The task:
The entries that follow include a run beginning at the line with "paragraph style dropdown" and ending at the line with "The image size is (1024, 768)."; restate that run word for word and leave the rest out.

[Data for this task — start]

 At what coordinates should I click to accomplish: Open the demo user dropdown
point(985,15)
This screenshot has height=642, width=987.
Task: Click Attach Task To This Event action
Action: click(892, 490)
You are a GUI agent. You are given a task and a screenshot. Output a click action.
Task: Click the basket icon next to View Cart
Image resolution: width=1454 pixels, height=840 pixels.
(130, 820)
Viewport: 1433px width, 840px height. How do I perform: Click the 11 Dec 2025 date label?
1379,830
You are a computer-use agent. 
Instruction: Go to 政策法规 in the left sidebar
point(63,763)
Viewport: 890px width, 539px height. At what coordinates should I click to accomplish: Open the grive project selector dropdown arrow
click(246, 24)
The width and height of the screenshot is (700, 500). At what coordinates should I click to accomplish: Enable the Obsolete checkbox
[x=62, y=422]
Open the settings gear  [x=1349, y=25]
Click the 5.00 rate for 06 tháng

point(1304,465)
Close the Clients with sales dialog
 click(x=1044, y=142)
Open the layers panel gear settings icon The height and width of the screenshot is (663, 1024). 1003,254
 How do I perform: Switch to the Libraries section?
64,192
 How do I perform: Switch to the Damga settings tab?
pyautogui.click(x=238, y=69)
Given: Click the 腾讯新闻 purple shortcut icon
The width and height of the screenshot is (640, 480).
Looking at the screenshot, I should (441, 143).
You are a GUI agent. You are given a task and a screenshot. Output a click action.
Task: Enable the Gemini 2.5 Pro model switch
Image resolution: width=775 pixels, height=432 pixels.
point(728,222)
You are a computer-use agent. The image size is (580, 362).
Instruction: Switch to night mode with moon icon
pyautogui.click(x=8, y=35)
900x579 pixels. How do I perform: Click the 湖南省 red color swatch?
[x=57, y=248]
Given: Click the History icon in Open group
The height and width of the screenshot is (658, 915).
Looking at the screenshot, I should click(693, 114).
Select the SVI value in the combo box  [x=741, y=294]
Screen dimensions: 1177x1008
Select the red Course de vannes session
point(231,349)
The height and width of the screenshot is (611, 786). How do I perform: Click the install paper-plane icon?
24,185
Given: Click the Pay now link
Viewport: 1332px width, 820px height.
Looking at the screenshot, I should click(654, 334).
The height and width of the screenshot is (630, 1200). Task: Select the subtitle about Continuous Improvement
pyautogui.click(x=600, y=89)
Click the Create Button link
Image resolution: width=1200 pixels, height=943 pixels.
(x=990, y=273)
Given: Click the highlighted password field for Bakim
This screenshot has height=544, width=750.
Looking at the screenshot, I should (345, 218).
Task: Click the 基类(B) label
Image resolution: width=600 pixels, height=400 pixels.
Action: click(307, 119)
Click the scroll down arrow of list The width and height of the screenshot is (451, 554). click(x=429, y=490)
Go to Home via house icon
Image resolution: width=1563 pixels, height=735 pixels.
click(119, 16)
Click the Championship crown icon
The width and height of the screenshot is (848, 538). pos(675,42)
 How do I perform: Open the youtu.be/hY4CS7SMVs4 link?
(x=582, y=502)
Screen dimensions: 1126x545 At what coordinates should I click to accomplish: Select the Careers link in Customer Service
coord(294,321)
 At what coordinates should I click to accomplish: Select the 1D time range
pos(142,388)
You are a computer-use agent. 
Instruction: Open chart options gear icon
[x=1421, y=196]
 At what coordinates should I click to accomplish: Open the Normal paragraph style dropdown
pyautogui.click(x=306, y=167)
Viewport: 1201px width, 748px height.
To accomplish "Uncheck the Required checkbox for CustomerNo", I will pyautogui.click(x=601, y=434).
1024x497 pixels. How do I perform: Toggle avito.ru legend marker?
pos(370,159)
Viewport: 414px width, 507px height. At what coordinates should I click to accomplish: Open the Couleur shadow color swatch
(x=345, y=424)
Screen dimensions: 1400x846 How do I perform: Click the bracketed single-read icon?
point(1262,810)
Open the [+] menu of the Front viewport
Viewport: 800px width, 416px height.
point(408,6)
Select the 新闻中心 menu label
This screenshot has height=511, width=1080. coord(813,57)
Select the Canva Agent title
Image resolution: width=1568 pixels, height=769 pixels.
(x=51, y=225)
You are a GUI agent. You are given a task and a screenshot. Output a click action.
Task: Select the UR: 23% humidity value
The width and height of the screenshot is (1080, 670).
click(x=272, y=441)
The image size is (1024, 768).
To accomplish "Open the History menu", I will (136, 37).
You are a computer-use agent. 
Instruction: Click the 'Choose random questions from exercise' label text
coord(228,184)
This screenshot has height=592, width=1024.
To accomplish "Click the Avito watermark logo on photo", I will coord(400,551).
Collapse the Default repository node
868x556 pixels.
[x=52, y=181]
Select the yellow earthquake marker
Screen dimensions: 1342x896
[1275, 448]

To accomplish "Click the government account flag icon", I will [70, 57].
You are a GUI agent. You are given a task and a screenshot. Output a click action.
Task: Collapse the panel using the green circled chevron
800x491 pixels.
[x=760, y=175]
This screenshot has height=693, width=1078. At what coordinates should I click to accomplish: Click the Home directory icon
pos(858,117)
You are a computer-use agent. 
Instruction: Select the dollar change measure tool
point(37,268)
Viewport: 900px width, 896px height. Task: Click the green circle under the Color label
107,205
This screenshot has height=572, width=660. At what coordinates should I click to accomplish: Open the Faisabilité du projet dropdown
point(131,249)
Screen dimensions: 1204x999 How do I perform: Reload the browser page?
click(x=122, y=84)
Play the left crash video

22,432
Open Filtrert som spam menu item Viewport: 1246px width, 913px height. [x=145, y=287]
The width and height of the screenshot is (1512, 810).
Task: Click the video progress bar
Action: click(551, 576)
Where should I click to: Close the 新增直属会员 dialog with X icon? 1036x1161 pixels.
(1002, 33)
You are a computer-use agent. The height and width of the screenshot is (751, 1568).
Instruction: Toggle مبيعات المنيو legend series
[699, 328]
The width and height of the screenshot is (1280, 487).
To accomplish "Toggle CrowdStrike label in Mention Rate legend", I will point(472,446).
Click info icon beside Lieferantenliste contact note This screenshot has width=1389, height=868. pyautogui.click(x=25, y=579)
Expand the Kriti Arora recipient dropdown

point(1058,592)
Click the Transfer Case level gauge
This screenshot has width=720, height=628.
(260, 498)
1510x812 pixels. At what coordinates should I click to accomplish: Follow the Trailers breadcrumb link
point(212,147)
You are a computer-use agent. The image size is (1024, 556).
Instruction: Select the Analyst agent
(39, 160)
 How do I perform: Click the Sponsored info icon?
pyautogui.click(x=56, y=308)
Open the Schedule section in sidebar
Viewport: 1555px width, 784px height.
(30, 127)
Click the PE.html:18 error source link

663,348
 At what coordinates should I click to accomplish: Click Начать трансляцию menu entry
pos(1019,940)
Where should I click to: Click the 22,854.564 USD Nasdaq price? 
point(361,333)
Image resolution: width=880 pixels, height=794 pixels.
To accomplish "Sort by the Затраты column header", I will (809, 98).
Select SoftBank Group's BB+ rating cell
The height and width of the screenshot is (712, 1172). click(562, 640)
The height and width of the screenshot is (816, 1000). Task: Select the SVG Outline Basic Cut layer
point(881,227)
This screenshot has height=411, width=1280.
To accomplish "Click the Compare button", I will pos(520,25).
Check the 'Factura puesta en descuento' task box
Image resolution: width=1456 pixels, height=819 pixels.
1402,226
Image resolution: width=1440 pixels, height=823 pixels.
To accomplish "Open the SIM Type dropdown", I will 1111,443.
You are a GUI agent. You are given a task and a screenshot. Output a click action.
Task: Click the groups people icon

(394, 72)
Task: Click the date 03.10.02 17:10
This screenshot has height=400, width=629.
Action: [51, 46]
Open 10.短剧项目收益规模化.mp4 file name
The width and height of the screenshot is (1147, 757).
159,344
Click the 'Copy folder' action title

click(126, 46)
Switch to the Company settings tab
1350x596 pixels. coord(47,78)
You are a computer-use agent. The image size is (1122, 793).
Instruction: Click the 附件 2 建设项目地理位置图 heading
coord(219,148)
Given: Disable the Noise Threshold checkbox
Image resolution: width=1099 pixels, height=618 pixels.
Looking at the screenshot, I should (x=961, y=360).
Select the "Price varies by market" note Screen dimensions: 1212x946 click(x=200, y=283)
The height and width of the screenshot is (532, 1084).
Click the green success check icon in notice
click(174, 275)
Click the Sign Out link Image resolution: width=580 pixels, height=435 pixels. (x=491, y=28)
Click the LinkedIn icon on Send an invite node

[Data for this task — finish]

Answer space:
 At what coordinates should I click to accomplish: Open the Normal paragraph style dropdown
pyautogui.click(x=306, y=167)
Viewport: 1201px width, 748px height.
To accomplish "Uncheck the Required checkbox for CustomerNo", I will pyautogui.click(x=601, y=434).
1024x497 pixels. How do I perform: Toggle avito.ru legend marker?
pos(370,159)
Viewport: 414px width, 507px height. At what coordinates should I click to accomplish: Open the Couleur shadow color swatch
(x=345, y=424)
Screen dimensions: 1400x846 How do I perform: Click the bracketed single-read icon?
point(1262,810)
Open the [+] menu of the Front viewport
Viewport: 800px width, 416px height.
point(408,6)
Select the 新闻中心 menu label
This screenshot has height=511, width=1080. coord(813,57)
Select the Canva Agent title
Image resolution: width=1568 pixels, height=769 pixels.
(x=51, y=225)
You are a GUI agent. You are given a task and a screenshot. Output a click action.
Task: Select the UR: 23% humidity value
The width and height of the screenshot is (1080, 670).
click(x=272, y=441)
The image size is (1024, 768).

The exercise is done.